Sunday 17 June 2018

My dad and the concept of gender.

I rang my dad the other day, just for a chat. Our chats are always long, spilling over excitedly into new topics as we go along: new books, articles, podcasts; interesting things we saw in the day, conversations we had with other people, new people we've met.

The other day I was surprised, although I shouldn't have been at all, that he brought up the topic of gender neutrality. An article about a Canadian academic explained and discussed their credibility, which brought up why their views about gender neutral pronouns, or gender in general, were problematic and dad had shared it on Facebook and was telling me about the response. It was coincidental because I had just watched a Youtube video 10 minutes before about bringing up children as gender neutral in Finland. We both said it was interesting.

Dad talked about the comments on his Facebook post expressing views and arguments against gender neutrality, to which his response was: it's all bollocks anyway. Here I was having a spontaneous chat with my dad on the phone and he's telling me, confidently, that gender is a construct.

He wondered what he would have been like earlier on in his life had he not been brought up in the dichotomously gendered society of 1960s Scotland. Despite never knowing my dad as fitting into any convention of restrictive masculinity, he was wondering how the development of his identity could have been better, less moulded, more fluid.

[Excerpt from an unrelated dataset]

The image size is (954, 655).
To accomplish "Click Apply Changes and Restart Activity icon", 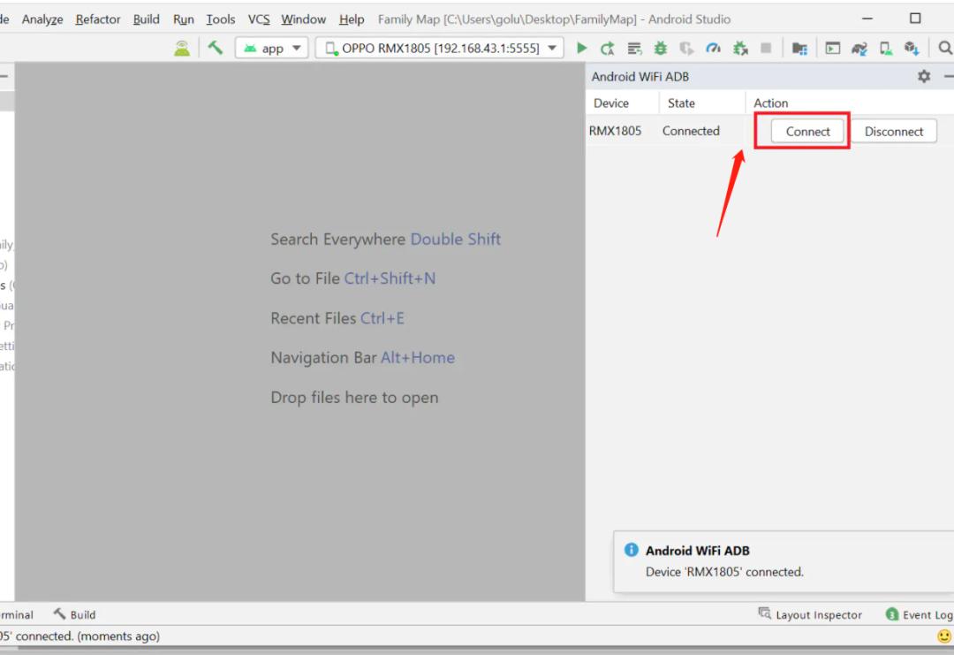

Our understanding of gender identity is slowly and labouriously untangling itself from the centuries of its limiting construction. It can't be that simple, but maybe it is. My dad is a no bullshit kind of a guy. I said to him that maybe people resist this shift in our perception of gender because they see it is as a threat to their own identity. He said that it was a good theory, but that seeing as there is no legitimate threat to identity people should probably just get over it. I paraphrase him, but there he is; a mountain of self-assurance with a constant river of evolving human compassion and understanding. My dad is a man with the greatest perception of "live and let live".

He doesn't get everything right, no one does. But I realise how privileged I am to have a dad who can call me up and tell me to check my feminism, who I can do the same back to. I have a dad who reinforced my belief in the performativity of gender, in the instability and fluidity of identity. In short, I lucked out, as far as dads are concerned.